I promised some people to write a short summary of the symposium that Matthew Hahn, Marc Robinson-Rechavi, Iddo Friedberg, and I co-organized at SMBE 2012. I particularly enjoyed the symposium and the room was pretty full all the time, despite running in parallel to other interesting topics. I will just write an overall summary without going into too much details of each of the talks, and at the end I would list a number of papers that were commented on the various talks. I have to clarify that this informal wrap-up only contains my own views and has not been consensuated among the organizers. I invite any of the attendants to add comments to highlight some important aspects that I may have missed.

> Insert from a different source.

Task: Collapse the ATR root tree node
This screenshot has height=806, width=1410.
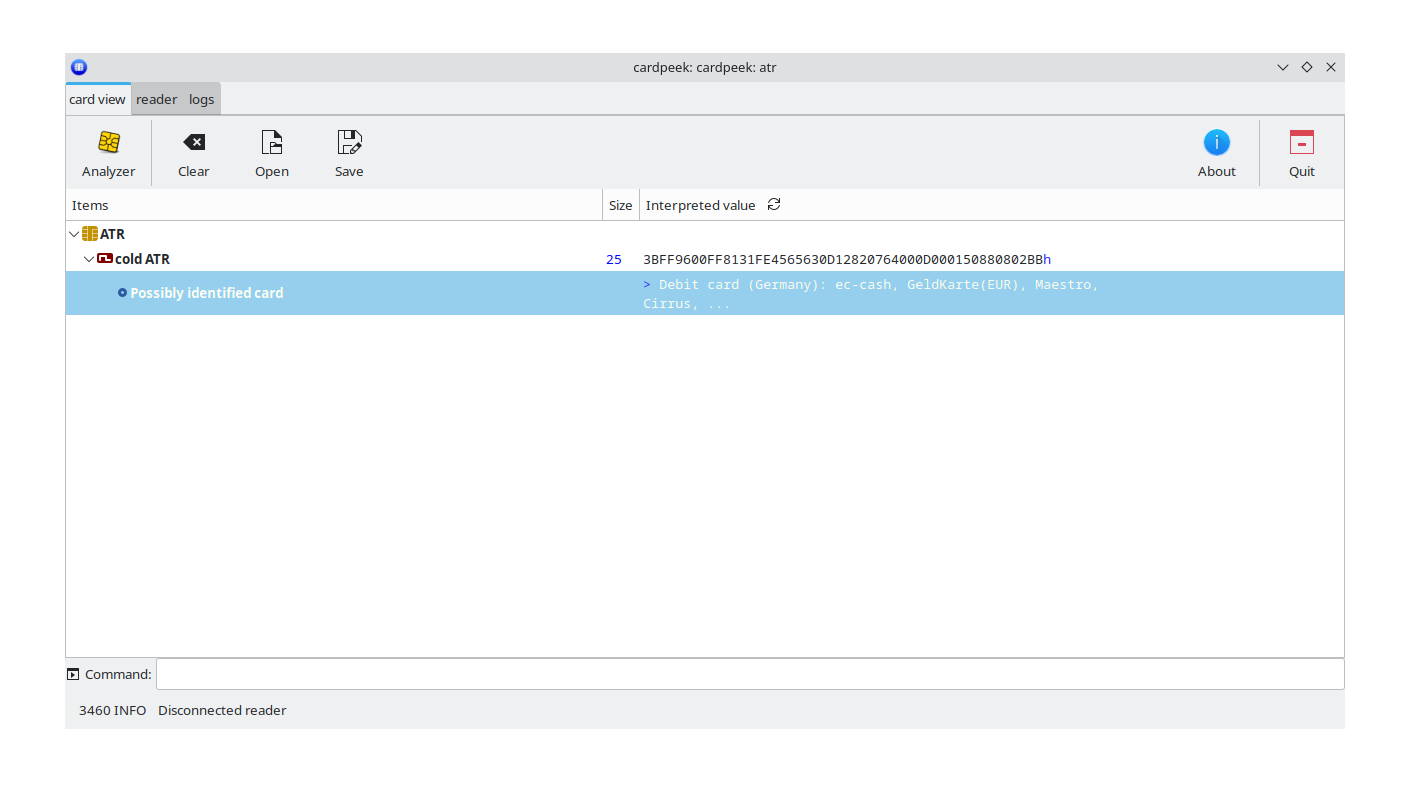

I’ll start by providing a summary of how all this started... which is a rather unusual way, I believe. Indeed the idea of the symposium was born in the blogosphere, in the popular Jonathan Eisen’s Tree of Life blog, where he invited Matthew Hahn to write a special guest post on the “history behind” his paper on testing the orthology conjecture. One of the conclusions from that paper was that paralogous sequences were more similar in function (and in expression patterns) than paralogs, which contradicted one of the major expectations (and assumptions) behind the theories of duplication-driven functional divergence and the strategies for inferring functions from orthologous sequences. That paper had already caused a bit of a turmoil in the orthology community (I remember this was a hot discussion during the last Quest for Orthologs meeting, at Cambridge), and several concerns were being raised about the suitability of comparisons of functional annotations from different species, and the conclusions derived within the paper. Rather rapidly, several people commented on Matt’s post and a lively discussion started (more than 40 comments in total!). The discussion was so interesting that Marc Robinson-Rechavi suggested we should bring this scientific debate in the form of a symposium in one of the upcoming conference, and so is how some of us started to work on this idea.To me it was the first time that I met the other organizers in person.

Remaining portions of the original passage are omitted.